208 dronami i 27 rakietami zaatakowała Rosja Ukrainę w nocy z piątku na sobotę. "Głównym celem uderzeń był Dniepr i obwód dniepropietrowski. Pożar pochłonął m.in. całe centrum handlowe" - poinformowały ukraińskie siły powietrzne. "Przeciwnik ostrzeliwał również m.in. Charków" - przekazały władze lokalne. Są ofiary śmiertelne i kilkanaście ciężko poparzonych osób.
Dziś w nocy Rosja wykorzystała do ataku na Ukrainę 208 uderzeniowych dronów typu Shahed oraz dronów wabików różnych typów, 12 pocisków balistycznych Iskander-M/KN-23, osiem pocisków manewrujących Iskander-K i siedem pocisków kierowanych Ch-59/69.
W odparciu ataku uczestniczyły siły powietrzne, wojska rakietowe obrony przeciwlotniczej, oddziały walki radioelektronicznej i systemów bezzałogowych oraz mobilne grupy ogniowe Sił Zbrojnych Ukrainy. Według wstępnych danych zneutralizowano 183 drony różnych typów i 17 rakiet.
Odnotowano trafienia dziesięciu pocisków rakietowych i 25 dronów rosyjskich w dziewięciu lokalizacjach. Zestrzelone obiekty (odłamki) spadły w ośmiu lokalizacjach.
„Trudna noc dla Dniepru i obwodu dniepropietrowskiego. Wróg zaatakował masowo rakietami i dronami. W Dnieprze zginął mężczyzna, a kobieta została ranna. Uszkodzone wielopiętrowe budynki mieszkalne, samochody, (siedziby) firm. W obwodzie dniepropietrowskim zginął (kolejny) mężczyzna, cztery osoby zostały ranne, wybuchły pożary" - przekazały regionalne władze.
Szef wojskowej administracji obwodowej w Sumach Ołeh Hryhorow powiadomił, że trzy osoby zostały ranne w wyniku nocnego ataku rosyjskiego na miasto Szostka w obwodzie sumskim. „Dwie kobiety i mężczyzna z poparzeniami i ranami od odłamków trafili do szpitala. (...) W wyniku połączonego uderzenia - z użyciem rakiet i dronów - zapaliły się cztery domy prywatne. Kilka wielopiętrowych budynków (mieszkalnych) i obiektów infrastruktury zostało uszkodzonych” - poinformował.
Mer Charkowa, Ihor Terechow, napisał na Telegramie, że pięć osób doznało obrażeń w wyniku rosyjskiego ataku na miasto z użyciem bomb lotniczych, pocisków balistycznych i dronów. "Wśród poszkodowanych jest trzech ratowników (...). Wróg celuje w tych, którzy ratują i usuwają skutki bombardowania. To czysty terroryzm" - ocenił szef miejskiej administracji.

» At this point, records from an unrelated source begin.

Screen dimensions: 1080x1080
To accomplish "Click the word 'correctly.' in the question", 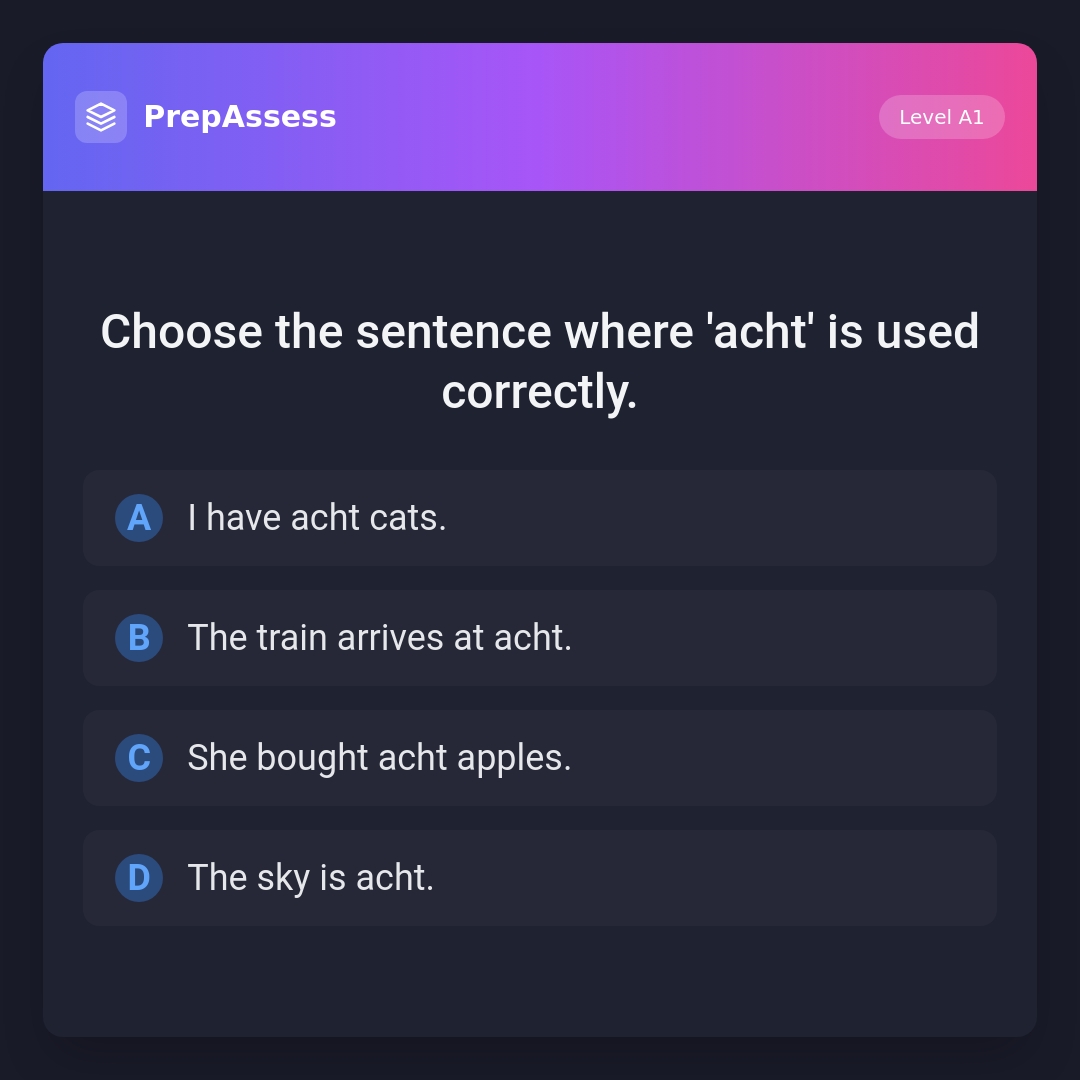I will point(540,392).
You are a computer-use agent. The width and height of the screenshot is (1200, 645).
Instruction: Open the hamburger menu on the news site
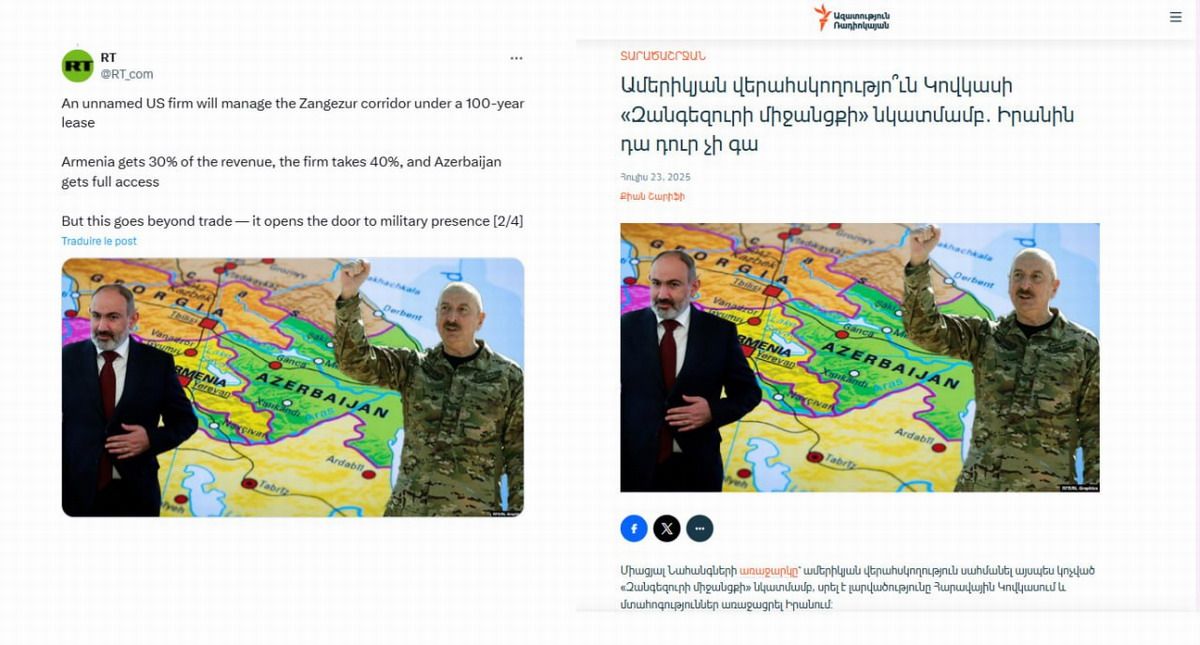[x=1176, y=17]
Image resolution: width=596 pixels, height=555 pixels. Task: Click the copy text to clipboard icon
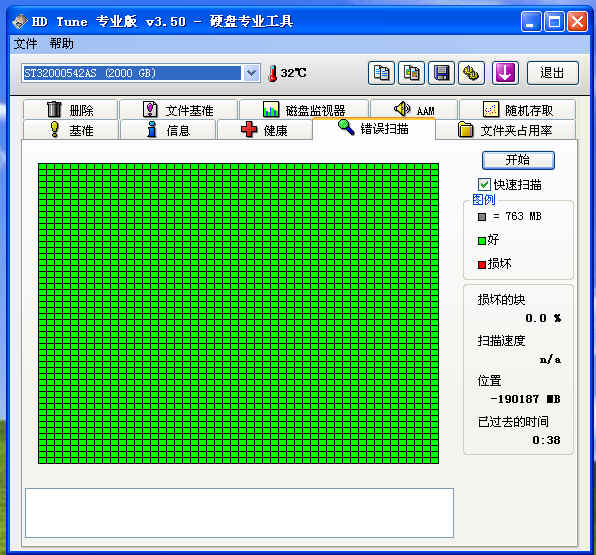(x=381, y=73)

"Nie może być ciszy w odpowiedzi na takie ataki - i ukraińskie drony dalekiego zasięgu to zapewniają. Rosyjskie przedsiębiorstwa wojskowe, rosyjska logistyka i rosyjskie lotniska muszą poczuć, że rosyjska wojna ma dla nich realne konsekwencje" - zadeklarował prezydent Ukrainy Wołodymyr Zełenski w reakcji na nocny zmasowany atak.